Task #5818
closedIdentify log-jams in use-case source code
100%
Description
For ICES Stock Assessment:
1) Identify specific log-jams in the use-case source code and identify functions (here, referred to as base functions) that can be modified to be more computationally efficient and alleviate the log-jams.
#1768 and #5517 both use optimization routines that run in serial.

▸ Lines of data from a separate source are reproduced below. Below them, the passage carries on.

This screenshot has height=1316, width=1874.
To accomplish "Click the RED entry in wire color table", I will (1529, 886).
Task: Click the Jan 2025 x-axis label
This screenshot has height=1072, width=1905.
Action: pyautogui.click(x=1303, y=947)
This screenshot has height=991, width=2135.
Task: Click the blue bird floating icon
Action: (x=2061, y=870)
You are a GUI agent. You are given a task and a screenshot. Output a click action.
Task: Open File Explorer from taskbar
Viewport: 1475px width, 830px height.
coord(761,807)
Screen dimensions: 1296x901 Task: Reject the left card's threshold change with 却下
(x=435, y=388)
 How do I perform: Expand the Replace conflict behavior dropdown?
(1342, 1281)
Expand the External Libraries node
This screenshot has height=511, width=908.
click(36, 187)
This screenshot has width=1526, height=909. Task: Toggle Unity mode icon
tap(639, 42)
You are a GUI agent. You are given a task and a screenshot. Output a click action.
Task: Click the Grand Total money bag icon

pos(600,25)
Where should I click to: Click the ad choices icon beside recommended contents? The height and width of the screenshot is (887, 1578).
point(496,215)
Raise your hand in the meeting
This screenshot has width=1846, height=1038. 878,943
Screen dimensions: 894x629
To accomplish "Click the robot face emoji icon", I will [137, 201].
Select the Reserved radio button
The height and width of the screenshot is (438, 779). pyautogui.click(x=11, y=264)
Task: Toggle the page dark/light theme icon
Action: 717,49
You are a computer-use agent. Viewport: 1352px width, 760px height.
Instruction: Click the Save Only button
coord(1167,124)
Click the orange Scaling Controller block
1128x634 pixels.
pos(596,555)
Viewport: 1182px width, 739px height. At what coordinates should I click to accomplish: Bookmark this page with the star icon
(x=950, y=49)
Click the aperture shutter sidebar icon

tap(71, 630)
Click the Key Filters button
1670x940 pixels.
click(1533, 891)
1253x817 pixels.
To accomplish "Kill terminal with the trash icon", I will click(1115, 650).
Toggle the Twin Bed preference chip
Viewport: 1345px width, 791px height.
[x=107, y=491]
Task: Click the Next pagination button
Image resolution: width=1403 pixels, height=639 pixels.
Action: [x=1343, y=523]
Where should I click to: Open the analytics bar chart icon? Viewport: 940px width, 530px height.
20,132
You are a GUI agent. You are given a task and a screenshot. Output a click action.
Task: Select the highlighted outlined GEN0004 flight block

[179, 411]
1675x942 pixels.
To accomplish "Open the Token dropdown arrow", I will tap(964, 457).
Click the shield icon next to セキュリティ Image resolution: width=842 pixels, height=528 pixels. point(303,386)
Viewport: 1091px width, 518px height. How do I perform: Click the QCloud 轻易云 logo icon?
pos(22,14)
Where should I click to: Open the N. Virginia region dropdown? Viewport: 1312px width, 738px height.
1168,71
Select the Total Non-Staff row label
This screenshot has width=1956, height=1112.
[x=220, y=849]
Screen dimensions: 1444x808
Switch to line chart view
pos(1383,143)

#1768: uses FLCore::fmle() https://github.com/slarge/fmle_bb
#5517: uses a genetic algorithm: ga()
Updated by Scott Large over 8 years ago
- Status changed from New to Closed
- % Done changed from 0 to 100
Explored several examples of stock assessment code to identify specific log-jams (i.e., slow code, poor optimization routines, etc) in the code that could be optimized using e-infrastructure resources. Several log-jams were identified and the source code was explored. Most problems could likely be sped up efficiently using C++ (with R package RCpp), TMB (Template Model Builder), or vectorizing R code. I was not able to identify a single instance that would benefit from parallelization - further, parallelizing some of the code would be a massive undertaking. For most uses, the greatest advantage of the e-infrastructure will be in the data delivery, collaborative research, and perhaps the cloud computing should be viewed more as a side benefit rather than an objective.